Complete the following |
[1] According to the risk-factor study summary, how many risk-outcome pairs did the study include?
[2] Say whether each statement agrees with the risk-factor study summary, and quote the words that decide it. (a) Global exposure to drug use fell by more than 25% between 1990 and 2015. (b) Smoking ranked among the leading five risk factors for attributable DALYs in 109 countries. (c) The declines in attributable DALYs from household air pollution were driven mainly by reductions in exposure.

Methods: We used the comparative risk assessment framework developed for previous iterations of the Global Burden of Disease Study to estimate attributable deaths, disability-adjusted life-years (DALYs), and trends in exposure by age group, sex, year, and geography for 79 behavioural, environmental and occupational, and metabolic risks or clusters of risks from 1990 to 2015. This study included 388 risk-outcome pairs that met World Cancer Research Fund-defined criteria for convincing or probable evidence. We extracted relative risk and exposure estimates from randomised controlled trials, cohorts, pooled cohorts, household surveys, census data, satellite data, and other sources. We used statistical models to pool data, adjust for bias, and incorporate covariates. We developed a metric that allows comparisons of exposure across risk factors—the summary exposure value. Using the counterfactual scenario of theoretical minimum risk level, we estimated the portion of deaths and DALYs that could be attributed to a given risk. We decomposed trends in attributable burden into contributions from population growth, population age structure, risk exposure, and risk-deleted cause-specific DALY rates. We characterised risk exposure in relation to a Socio-demographic Index (SDI).
Findings: Between 1990 and 2015, global exposure to unsafe sanitation, household air pollution, childhood underweight, childhood stunting, and smoking each decreased by more than 25%. Global exposure for several occupational risks, high body-mass index (BMI), and drug use increased by more than 25% over the same period. All risks jointly evaluated in 2015 accounted for 57·8% (95% CI 56·6–58·8) of global deaths and 41·2% (39·8–42·8) of DALYs. In 2015, the ten largest contributors to global DALYs among Level 3 risks were high systolic blood pressure (211·8 million [192·7 million to 231·1 million] global DALYs), smoking (148·6 million [134·2 million to 163·1 million]), high fasting plasma glucose (143·1 million [125·1 million to 163·5 million]), high BMI (120·1 million [83·8 million to 158·4 million]), childhood undernutrition (113·3 million [103·9 million to 123·4 million]), ambient particulate matter (103·1 million [90·8 million to 115·1 million]), high total cholesterol (88·7 million [74·6 million to 105·7 million]), household air pollution (85·6 million [66·7 million to 106·1 million]), alcohol use (85·0 million [77·2 million to 93·0 million]), and diets high in sodium (83·0 million [49·3 million to 127·5 million]). From 1990 to 2015, attributable DALYs declined for micronutrient deficiencies, childhood undernutrition, unsafe sanitation and water, and household air pollution; reductions in risk-deleted DALY rates rather than reductions in exposure drove these declines. Rising exposure contributed to notable increases in attributable DALYs from high BMI, high fasting plasma glucose, occupational carcinogens, and drug use. Environmental risks and childhood undernutrition declined steadily with SDI; low physical activity, high BMI, and high fasting plasma glucose increased with SDI. In 119 countries, metabolic risks, such as high BMI and fasting plasma glucose, contributed the most attributable DALYs in 2015. Regionally, smoking still ranked among the leading five risk factors for attributable DALYs in 109 countries; childhood underweight and unsafe sex remained primary drivers of early death and disability in much of sub-Saharan Africa.
Interpretation: Declines in some key environmental risks have contributed to declines in critical infectious diseases. Some risks appear to be invariant to SDI. Increasing risks, including high BMI, high fasting plasma glucose, drug use, and some occupational exposures, contribute to rising burden from some conditions, but also provide opportunities for intervention. Some highly preventable risks, such as smoking, remain major causes of attributable DALYs, even as exposure is declining. Public policy makers need to pay attention to the risks that are increasingly major contributors to global burden.

Listed entries |
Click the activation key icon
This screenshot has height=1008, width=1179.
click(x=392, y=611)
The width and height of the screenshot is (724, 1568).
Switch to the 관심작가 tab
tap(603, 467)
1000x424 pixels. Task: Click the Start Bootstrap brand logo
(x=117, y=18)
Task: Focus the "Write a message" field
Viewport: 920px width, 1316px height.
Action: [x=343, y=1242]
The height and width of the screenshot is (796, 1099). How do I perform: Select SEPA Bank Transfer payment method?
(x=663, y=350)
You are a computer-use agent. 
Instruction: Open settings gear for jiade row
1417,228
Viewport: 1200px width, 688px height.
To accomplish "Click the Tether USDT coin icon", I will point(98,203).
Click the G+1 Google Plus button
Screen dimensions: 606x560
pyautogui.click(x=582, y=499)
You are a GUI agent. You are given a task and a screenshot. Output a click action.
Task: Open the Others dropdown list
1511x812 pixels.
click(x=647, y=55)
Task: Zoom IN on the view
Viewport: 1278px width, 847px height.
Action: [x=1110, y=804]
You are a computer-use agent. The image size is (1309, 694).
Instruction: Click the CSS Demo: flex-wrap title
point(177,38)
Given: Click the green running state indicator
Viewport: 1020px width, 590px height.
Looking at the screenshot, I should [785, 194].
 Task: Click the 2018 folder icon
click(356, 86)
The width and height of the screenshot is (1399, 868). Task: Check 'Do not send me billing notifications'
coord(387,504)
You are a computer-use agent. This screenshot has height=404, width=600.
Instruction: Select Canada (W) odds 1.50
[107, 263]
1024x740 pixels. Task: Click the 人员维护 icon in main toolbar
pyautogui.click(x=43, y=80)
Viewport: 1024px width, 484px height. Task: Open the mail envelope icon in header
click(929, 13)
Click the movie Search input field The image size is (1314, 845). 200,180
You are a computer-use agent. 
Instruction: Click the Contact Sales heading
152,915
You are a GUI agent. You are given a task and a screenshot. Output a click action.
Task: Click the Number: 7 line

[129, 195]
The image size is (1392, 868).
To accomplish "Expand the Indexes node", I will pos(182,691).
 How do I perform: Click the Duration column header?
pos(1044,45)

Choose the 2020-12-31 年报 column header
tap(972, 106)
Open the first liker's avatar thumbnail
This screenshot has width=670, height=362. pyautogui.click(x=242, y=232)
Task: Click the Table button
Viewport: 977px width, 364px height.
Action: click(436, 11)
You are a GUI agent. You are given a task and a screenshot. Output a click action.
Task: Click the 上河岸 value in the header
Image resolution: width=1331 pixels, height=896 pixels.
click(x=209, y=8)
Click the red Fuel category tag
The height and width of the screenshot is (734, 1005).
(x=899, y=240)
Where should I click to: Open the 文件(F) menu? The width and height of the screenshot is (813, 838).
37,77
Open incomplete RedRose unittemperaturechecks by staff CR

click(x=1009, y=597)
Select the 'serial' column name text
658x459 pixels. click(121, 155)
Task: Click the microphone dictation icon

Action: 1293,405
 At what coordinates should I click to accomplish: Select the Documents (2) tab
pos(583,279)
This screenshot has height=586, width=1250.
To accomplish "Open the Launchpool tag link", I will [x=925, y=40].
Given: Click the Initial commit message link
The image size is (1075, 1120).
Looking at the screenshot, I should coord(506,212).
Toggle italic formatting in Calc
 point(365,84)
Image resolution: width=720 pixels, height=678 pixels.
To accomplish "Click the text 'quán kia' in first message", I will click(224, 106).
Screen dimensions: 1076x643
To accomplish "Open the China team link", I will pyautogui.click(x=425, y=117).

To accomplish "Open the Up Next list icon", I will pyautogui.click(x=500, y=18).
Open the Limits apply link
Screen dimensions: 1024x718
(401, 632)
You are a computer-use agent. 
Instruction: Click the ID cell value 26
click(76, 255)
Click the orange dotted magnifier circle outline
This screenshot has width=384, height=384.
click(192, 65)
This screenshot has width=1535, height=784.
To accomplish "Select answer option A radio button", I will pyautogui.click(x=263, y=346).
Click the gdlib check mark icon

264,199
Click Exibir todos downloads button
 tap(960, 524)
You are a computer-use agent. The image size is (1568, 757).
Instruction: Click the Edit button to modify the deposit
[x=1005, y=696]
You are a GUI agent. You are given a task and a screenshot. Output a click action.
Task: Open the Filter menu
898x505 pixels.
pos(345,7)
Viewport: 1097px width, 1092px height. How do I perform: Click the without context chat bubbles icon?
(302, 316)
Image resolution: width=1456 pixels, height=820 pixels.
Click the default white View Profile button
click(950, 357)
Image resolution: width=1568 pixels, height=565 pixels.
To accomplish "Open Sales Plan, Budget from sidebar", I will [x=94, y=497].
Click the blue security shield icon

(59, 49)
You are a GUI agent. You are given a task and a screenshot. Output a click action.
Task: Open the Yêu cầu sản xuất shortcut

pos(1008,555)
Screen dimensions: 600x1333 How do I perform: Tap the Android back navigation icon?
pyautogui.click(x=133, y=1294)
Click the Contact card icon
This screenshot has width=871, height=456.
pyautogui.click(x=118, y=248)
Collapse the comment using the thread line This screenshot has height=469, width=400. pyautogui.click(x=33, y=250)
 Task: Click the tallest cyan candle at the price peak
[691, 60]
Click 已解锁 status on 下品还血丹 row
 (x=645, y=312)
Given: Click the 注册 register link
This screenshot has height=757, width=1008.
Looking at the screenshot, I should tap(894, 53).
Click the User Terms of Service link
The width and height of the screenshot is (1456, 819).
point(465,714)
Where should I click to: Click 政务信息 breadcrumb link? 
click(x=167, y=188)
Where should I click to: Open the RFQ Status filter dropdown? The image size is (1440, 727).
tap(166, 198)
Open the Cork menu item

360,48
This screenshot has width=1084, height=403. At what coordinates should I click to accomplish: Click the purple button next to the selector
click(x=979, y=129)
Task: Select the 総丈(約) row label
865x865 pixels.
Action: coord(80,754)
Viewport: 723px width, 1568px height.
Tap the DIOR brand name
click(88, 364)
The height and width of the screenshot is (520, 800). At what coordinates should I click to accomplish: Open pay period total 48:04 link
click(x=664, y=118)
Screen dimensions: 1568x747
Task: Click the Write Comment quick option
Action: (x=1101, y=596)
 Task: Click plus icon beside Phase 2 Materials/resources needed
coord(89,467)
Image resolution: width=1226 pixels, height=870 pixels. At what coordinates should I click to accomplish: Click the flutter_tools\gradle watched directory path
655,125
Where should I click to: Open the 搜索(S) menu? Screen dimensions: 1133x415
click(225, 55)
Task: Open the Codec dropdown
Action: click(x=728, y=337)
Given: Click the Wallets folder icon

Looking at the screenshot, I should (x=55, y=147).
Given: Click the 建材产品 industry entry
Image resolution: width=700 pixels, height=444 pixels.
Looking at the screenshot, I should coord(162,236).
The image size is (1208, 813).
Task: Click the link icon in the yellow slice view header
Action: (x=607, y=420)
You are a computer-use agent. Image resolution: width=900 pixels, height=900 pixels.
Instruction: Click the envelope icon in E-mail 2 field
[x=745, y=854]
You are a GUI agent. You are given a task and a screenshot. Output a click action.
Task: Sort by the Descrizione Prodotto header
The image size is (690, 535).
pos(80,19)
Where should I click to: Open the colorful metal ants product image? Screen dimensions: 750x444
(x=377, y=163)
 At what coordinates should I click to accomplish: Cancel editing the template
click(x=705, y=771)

Answers given |
[1] 388 risk-outcome pairs.

[2]
(a) No: "Global exposure for several occupational risks, high body-mass index (BMI), and drug use increased by more than 25% over the same period."
(b) Yes: "smoking still ranked among the leading five risk factors for attributable DALYs in 109 countries"
(c) No: "reductions in risk-deleted DALY rates rather than reductions in exposure drove these declines"